Number four on my big list of big things is that next year is WordPress’s 20th anniversary. So on May 27th of next year, WordPress will officially be 20 years old. So on our 10th birthday, anniversary rather, and our 15th anniversary, we pulled together some parties all across the world. 

We had some images, some logos, and things that were specific to the celebration that we printed into stickers and that folks put on, like, mugs and backpacks and cakes and stuff. So if you want to learn more about that, keep an eye out in the community channel in making WordPress Slack.
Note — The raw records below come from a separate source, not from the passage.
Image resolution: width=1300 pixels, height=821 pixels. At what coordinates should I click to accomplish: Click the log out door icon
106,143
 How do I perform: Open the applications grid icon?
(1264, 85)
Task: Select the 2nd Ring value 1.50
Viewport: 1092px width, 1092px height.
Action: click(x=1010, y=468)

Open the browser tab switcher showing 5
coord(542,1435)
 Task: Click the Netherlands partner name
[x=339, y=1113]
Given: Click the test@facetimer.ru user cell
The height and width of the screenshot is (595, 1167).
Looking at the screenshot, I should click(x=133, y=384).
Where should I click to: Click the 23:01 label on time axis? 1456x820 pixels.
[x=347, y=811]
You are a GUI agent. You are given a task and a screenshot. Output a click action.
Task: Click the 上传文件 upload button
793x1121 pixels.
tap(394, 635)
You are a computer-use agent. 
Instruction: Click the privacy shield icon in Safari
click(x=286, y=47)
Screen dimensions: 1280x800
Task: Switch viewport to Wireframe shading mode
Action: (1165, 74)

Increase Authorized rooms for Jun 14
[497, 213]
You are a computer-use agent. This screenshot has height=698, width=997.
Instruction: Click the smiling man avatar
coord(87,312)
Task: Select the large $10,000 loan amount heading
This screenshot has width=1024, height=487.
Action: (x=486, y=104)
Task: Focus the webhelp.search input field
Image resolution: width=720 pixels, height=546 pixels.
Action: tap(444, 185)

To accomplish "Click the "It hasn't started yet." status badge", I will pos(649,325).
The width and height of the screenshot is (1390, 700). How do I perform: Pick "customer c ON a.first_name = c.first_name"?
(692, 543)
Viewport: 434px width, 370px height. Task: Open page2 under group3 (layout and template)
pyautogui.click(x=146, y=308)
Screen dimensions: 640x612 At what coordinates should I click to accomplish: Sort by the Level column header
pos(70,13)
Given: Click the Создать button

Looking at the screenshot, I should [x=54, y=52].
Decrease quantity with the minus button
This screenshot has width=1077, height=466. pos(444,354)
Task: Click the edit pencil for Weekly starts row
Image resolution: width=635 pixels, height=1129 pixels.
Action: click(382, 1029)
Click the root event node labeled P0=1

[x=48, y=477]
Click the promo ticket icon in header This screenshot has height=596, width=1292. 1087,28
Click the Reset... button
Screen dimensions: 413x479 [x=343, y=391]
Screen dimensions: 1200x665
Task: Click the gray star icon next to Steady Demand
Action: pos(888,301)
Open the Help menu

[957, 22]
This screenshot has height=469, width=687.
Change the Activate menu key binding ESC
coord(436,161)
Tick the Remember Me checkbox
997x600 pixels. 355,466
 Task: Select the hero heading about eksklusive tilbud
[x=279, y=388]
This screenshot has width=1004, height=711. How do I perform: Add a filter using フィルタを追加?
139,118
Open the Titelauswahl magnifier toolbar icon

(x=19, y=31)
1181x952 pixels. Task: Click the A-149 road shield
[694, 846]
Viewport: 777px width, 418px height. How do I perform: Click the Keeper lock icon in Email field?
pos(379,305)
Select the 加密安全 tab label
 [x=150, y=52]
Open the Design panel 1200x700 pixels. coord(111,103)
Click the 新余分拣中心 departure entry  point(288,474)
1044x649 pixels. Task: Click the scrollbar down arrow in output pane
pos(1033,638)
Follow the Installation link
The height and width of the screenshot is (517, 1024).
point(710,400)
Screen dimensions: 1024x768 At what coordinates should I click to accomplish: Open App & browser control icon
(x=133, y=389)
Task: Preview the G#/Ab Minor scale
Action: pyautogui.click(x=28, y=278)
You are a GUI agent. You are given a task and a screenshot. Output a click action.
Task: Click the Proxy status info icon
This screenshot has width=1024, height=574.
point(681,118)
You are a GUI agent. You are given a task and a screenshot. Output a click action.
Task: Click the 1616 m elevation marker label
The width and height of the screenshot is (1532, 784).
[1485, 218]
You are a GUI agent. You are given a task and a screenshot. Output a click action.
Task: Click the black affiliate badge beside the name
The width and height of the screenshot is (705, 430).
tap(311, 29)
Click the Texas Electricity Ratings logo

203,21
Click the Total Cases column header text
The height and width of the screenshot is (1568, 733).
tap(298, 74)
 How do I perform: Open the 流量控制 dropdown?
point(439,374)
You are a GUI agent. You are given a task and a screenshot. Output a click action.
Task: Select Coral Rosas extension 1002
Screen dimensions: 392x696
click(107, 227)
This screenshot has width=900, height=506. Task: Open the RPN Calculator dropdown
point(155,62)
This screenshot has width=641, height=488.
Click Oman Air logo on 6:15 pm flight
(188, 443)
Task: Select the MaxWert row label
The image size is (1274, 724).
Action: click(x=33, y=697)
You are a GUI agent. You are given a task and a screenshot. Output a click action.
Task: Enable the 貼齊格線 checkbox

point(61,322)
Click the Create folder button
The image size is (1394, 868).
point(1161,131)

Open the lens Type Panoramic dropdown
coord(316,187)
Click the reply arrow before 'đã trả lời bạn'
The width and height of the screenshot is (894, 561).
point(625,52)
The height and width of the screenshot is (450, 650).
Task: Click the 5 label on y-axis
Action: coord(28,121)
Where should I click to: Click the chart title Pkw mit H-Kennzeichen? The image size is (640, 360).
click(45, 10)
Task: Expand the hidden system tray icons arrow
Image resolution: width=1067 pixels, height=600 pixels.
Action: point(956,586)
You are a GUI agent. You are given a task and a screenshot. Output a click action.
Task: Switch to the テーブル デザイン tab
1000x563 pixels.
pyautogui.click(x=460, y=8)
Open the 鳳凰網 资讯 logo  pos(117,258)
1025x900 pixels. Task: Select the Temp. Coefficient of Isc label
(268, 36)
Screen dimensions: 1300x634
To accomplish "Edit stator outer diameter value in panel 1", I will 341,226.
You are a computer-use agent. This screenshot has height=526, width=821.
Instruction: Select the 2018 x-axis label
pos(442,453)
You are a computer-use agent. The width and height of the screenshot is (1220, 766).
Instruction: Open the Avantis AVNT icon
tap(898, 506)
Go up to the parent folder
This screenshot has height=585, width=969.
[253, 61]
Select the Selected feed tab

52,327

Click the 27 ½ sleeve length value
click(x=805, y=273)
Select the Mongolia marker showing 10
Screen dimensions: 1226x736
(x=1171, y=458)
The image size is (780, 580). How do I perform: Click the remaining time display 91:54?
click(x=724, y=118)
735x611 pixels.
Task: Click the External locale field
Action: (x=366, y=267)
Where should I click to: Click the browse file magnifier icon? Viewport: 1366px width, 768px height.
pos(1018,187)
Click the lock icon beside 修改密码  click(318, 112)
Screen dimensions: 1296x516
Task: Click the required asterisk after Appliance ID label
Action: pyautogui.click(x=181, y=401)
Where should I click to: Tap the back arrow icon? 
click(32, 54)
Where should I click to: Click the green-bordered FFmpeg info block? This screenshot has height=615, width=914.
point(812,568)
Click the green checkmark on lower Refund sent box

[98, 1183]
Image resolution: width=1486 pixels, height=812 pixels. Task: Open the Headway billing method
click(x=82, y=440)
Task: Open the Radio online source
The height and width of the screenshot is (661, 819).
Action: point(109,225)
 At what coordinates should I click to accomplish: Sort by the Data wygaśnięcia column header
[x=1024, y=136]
They will keep you posted on how to one, find any of those logos and designs so that your local community can join in the celebrations.


But they will also help you learn how to have any sort of WordPress celebration party that we’re doing there in May of 2023. 

And then the final thing on my big list of big things, it was mentioned that on the 2023 theme that was shipped with a bunch of style variations and there was this really, I think, excellent illustrative video that Rich Tabor put together for us that shows that you can switch through style variations on a single theme and have a site that looks totally different.

Now, that feels like that’s just a thing that should always have been in WordPress, but it is new this year. And so, if you have not yet had a chance to look at the 2023 theme, it is the default theme that shipped with 6.1. And so, if you have it on your website and just haven’t had a look at it yet, I encourage you to do that.

It’s a really interesting implementation that makes a single theme potentially look like an infinite number of other themes, and those style variations can be specific to the theme or can just kind of be around and about in the patterns that are also available in Core. 

Give that a look. I think it’s super worthwhile.

And that, my friends, is your big list of big things. Thank you for tuning in today for the WordPress Briefing. I’m your host, Josepha Haden Chomphosy, and I’ll see you again in the New Year.